By the mid-1980s, the library's alphabetized, indexed list of newspaper stories containing the name "Robert 'Say' McIntosh" often runs a full page of tiny type. He hounded Bill Clinton mercilessly about various policies and personal shortcomings (reportedly while on the payroll of assorted Clinton-haters), filling his flyers with scandalous allegations about Clinton. In January 1984, McIntosh attempted to chop down a tree planted in honor of Martin Luther King Jr. at the state Capitol with an axe. He posed as a bum on Pleasant Valley Drive in 1982 to prove that people ignored the public drunk. When the Ku Klux Klan came to town, he threw them a barbecue. In July 1981, he hung himself from a cross at the Capitol to protest Gov. Frank White's refusal to meet with him, and almost died from heat stroke.
Interspersed with his reporter-bait stunts were glimpses of his personal demons: bankruptcy, arrests, assaults, his hair-trigger propensity to let his fists do the talking; a 1999 incident in which he allegedly doused his son with a pan of scalding grease. Scattered amongst it all is what I suspect to be the whole point of why McIntosh tried to stay in the papers in the first place: his attempts to make blacks care about their neighborhoods; to curb black-on-black crime; to bankroll his program to provide free breakfasts to hungry children on their way to school.

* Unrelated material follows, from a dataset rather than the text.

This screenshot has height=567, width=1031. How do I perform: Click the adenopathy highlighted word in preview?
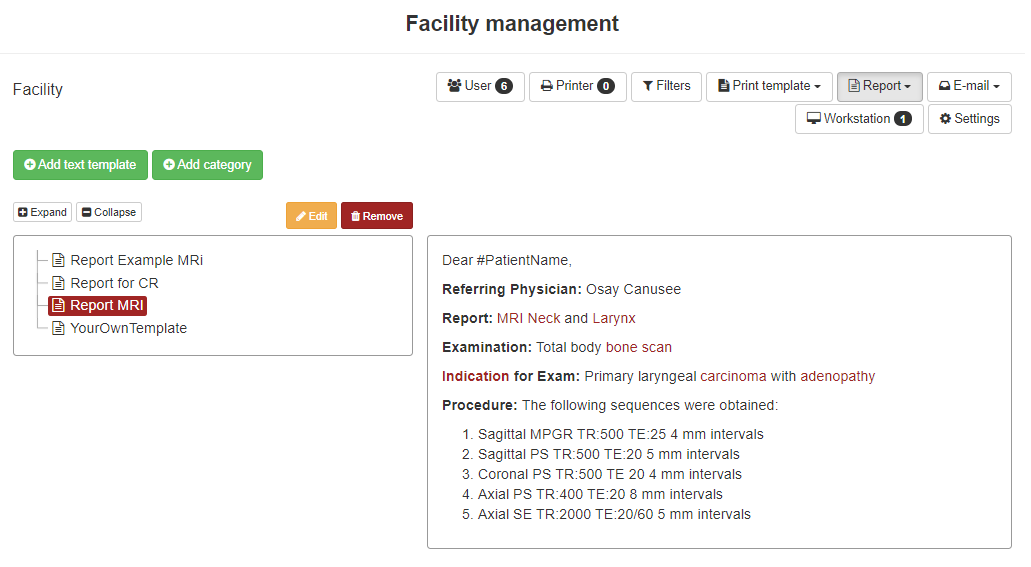pyautogui.click(x=838, y=376)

Seen Big Picture, it adds up to the portrait of a man curving the media in the direction he wanted it to go, for ends both selfish and philanthropic; helping sell papers full of stories about the crazy black man from Little Rock who would say or do any damn fool thing, and getting stories about his personal crusades printed in return. Robert "Say" McIntosh, high school dropout and street-fighting man: bending the news cycle of a whole city through pressure and the steam heat of his passion.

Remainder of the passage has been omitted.